Plans to Reform Corporate Criminal Liability Shelved by UK Government

Plans to Reform Corporate Criminal Liability Shelved by UK Government

Blog WilmerHale W.I.R.E. UK

On 28 September 2015, the Government announced, via a written response to a Parliamentary question, that it has abandoned plans to reform the rules governing corporate criminal liability in the UK.

The justification offered by the Government for its decision not to extend section 7 of the Bribery Act to other acts of financial crime, and also not to reform the rules of corporate criminal liability more generally, is that “there have been no prosecutions under the model Bribery Act offence [section 7] and there is little evidence of corporate economic wrongdoing going unpunished.

The Government should be cautious to read too much into the fact that there have been no prosecutions under section 7 of the Bribery Act.
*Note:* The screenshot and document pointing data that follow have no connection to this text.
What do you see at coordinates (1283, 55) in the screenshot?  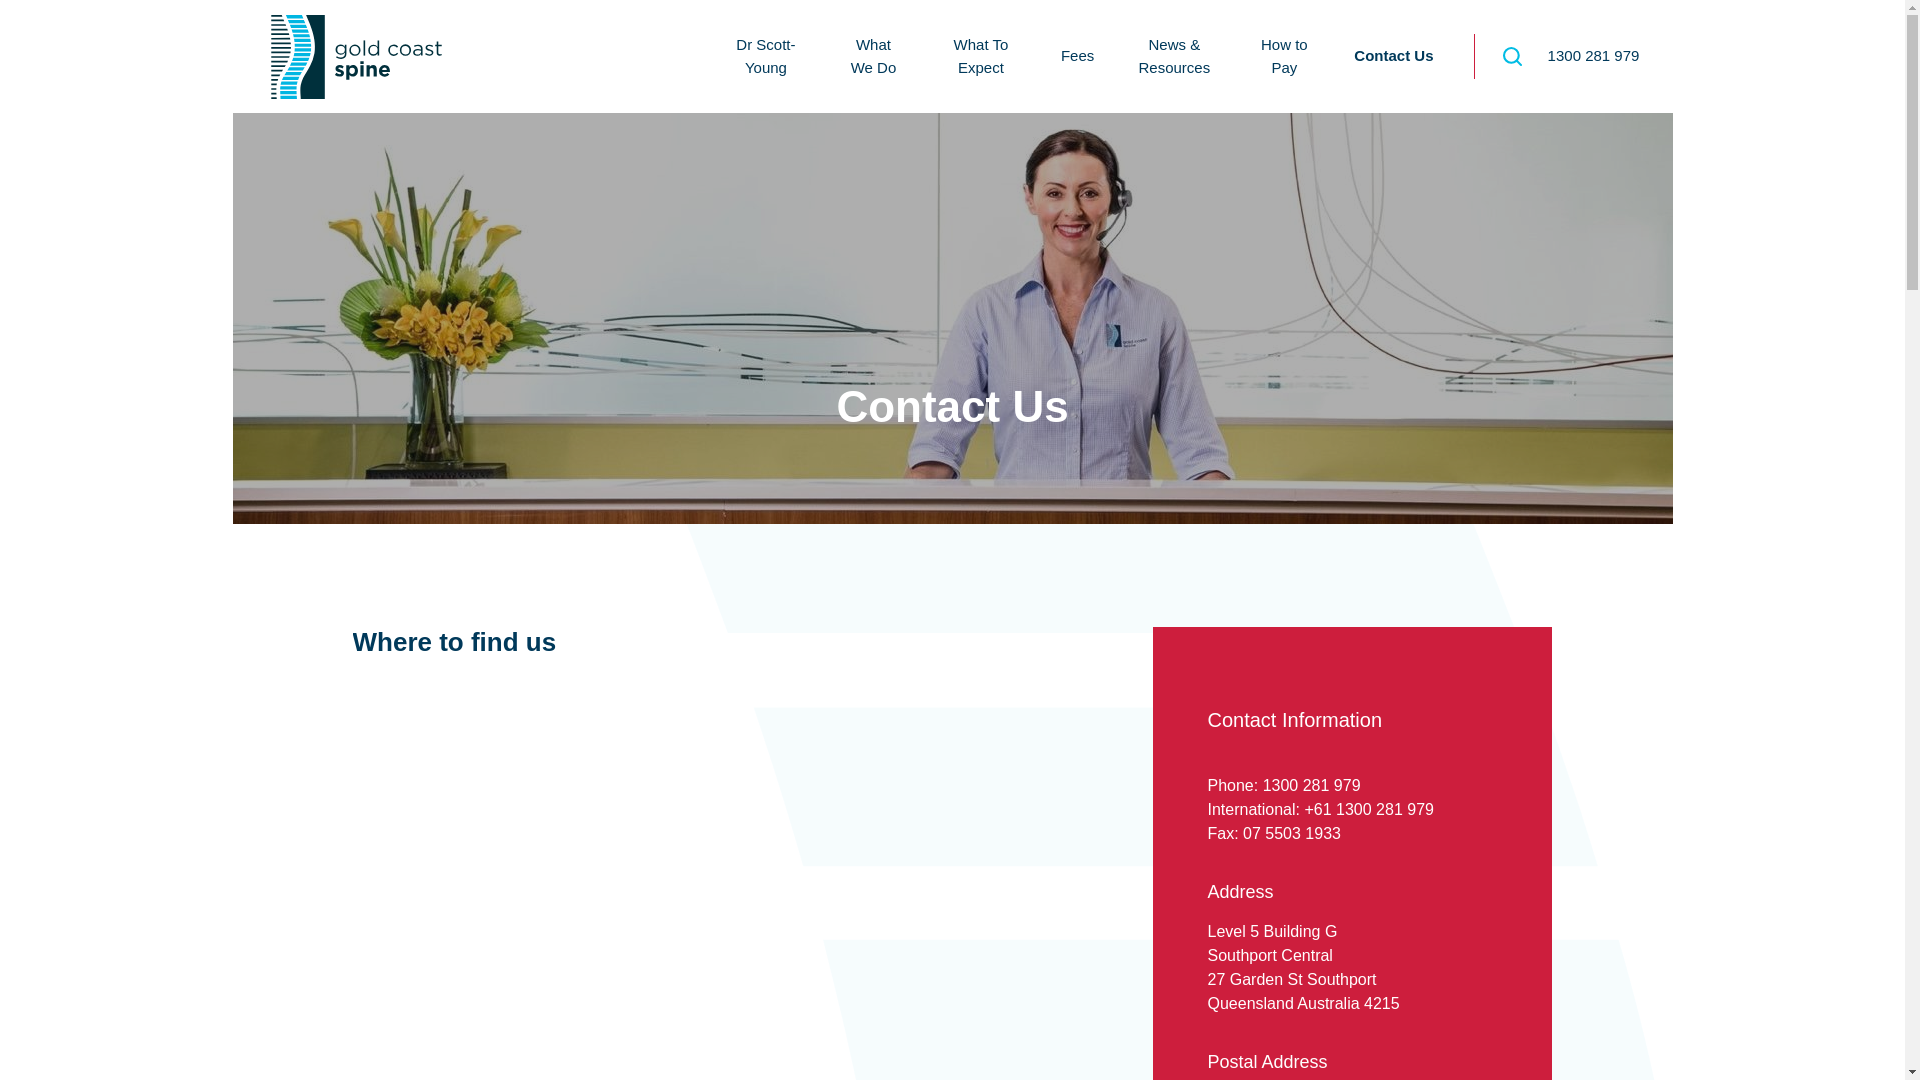 I see `'How to Pay'` at bounding box center [1283, 55].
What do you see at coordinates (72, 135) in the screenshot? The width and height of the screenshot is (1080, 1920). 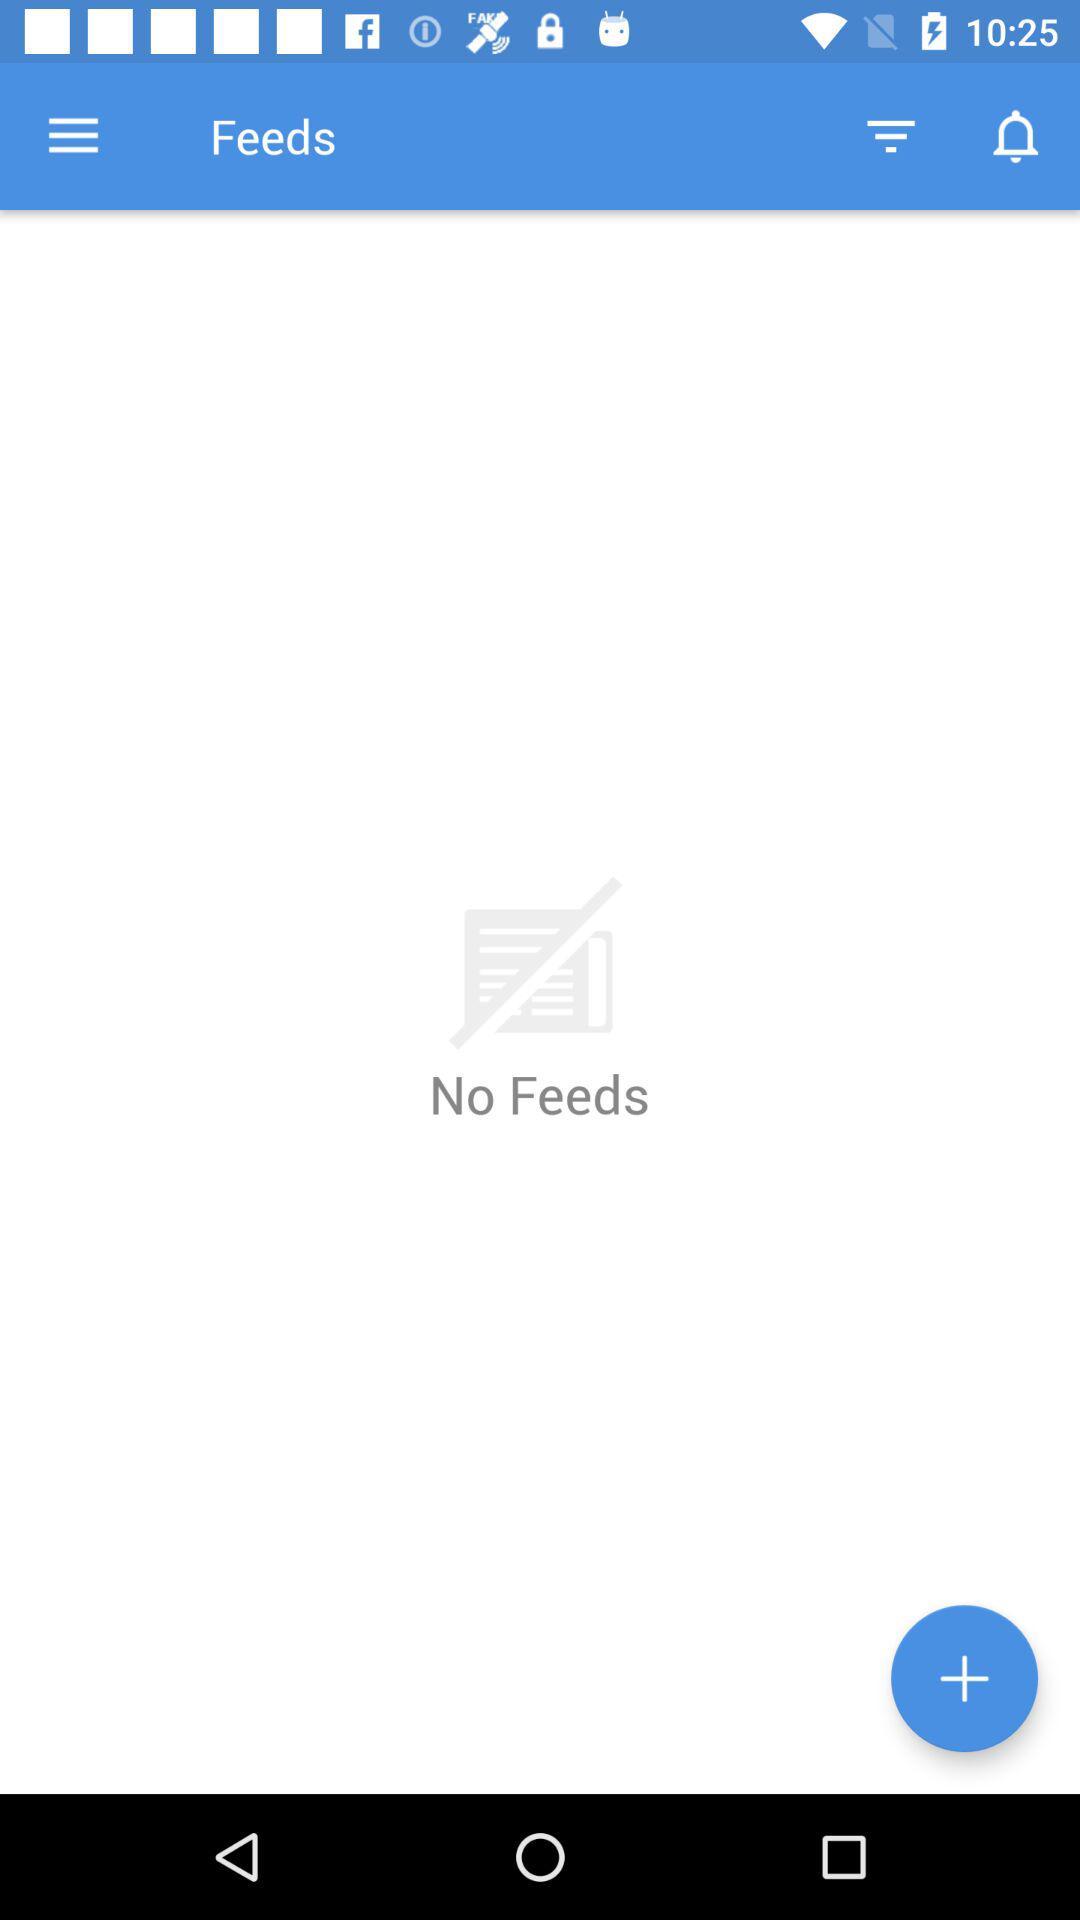 I see `item to the left of the feeds icon` at bounding box center [72, 135].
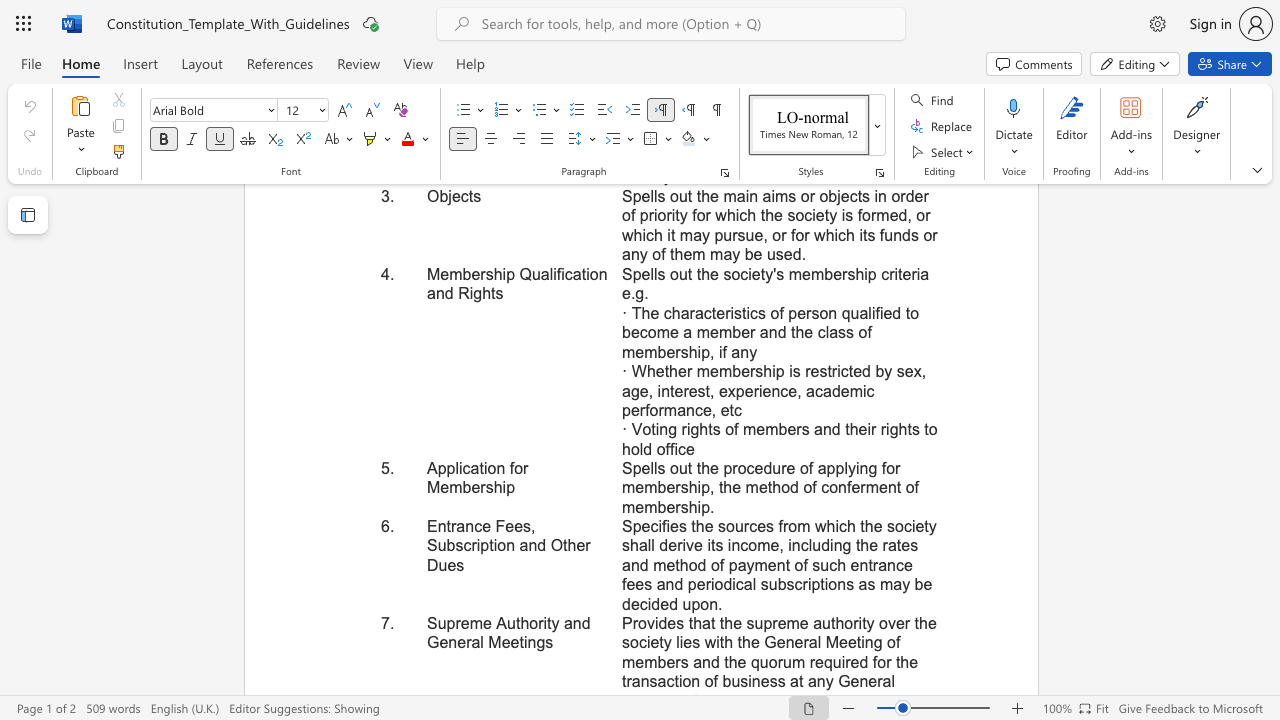 The height and width of the screenshot is (720, 1280). What do you see at coordinates (731, 468) in the screenshot?
I see `the subset text "rocedur" within the text "Spells out the procedure of applying for membership, the method of conferment of membership."` at bounding box center [731, 468].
The Bribery Act does not have retrospective application and therefore only applies to conduct undertaken after 1 July 2011. Conduct amounting to an offence under section 7 can, by its very nature (that is serious, complex and multi-jurisdictional), take a long time to come to light and then once it does, can take several years for the SFO to successfully investigate and prosecute. We only have to look at the delayed, but ultimately profound, impact of the 1977 Foreign Corrupt Practices Act in the US for a prime example of a lengthy time lag between statutory reform and subsequent effective prosecutorial activity.

That the UK’s legal framework for corporate criminal liability needs reform is beyond dispute. As long ago as August 2010, the Law Commission described the identification doctrine (the existing legal doctrine which sets out that for a company to be guilty of a criminal offence it must be established that someone who can be described as its “directing mind and will” was involved in committing the offence) as, “an inappropriate and ineffective method of establishing criminal liability of corporations” (The Law Commission, Consultation Paper No195, Criminal Liability in Regulatory Contexts, paragraph 5.84). The Government’s decision then to abandon reform in this area will be greeted with surprise and disappointment.

This is likely to be particularly true for those with high hopes for the fledgling Deferred Prosecution Agreement (DPA) regime. Speaking less than three weeks ago at the Cambridge Economic Crime Symposium, the Director of the SFO made plain his view that a shift away from the identification doctrine towards a US style principle of vicarious liability was necessary to make DPAs mainstream: “Until that is done, a corporate might conclude that if the prosecution of a company is so difficult under our law, why should they agree to a DPA?

This is a critical question and one that is likely to continue to hobble the DPA regime for as long as it continues to sit awkwardly in an unhelpful legal landscape. For this reason, and many others that fall outside the scope of this article, the Government may well be persuaded to revisit its decision in the future.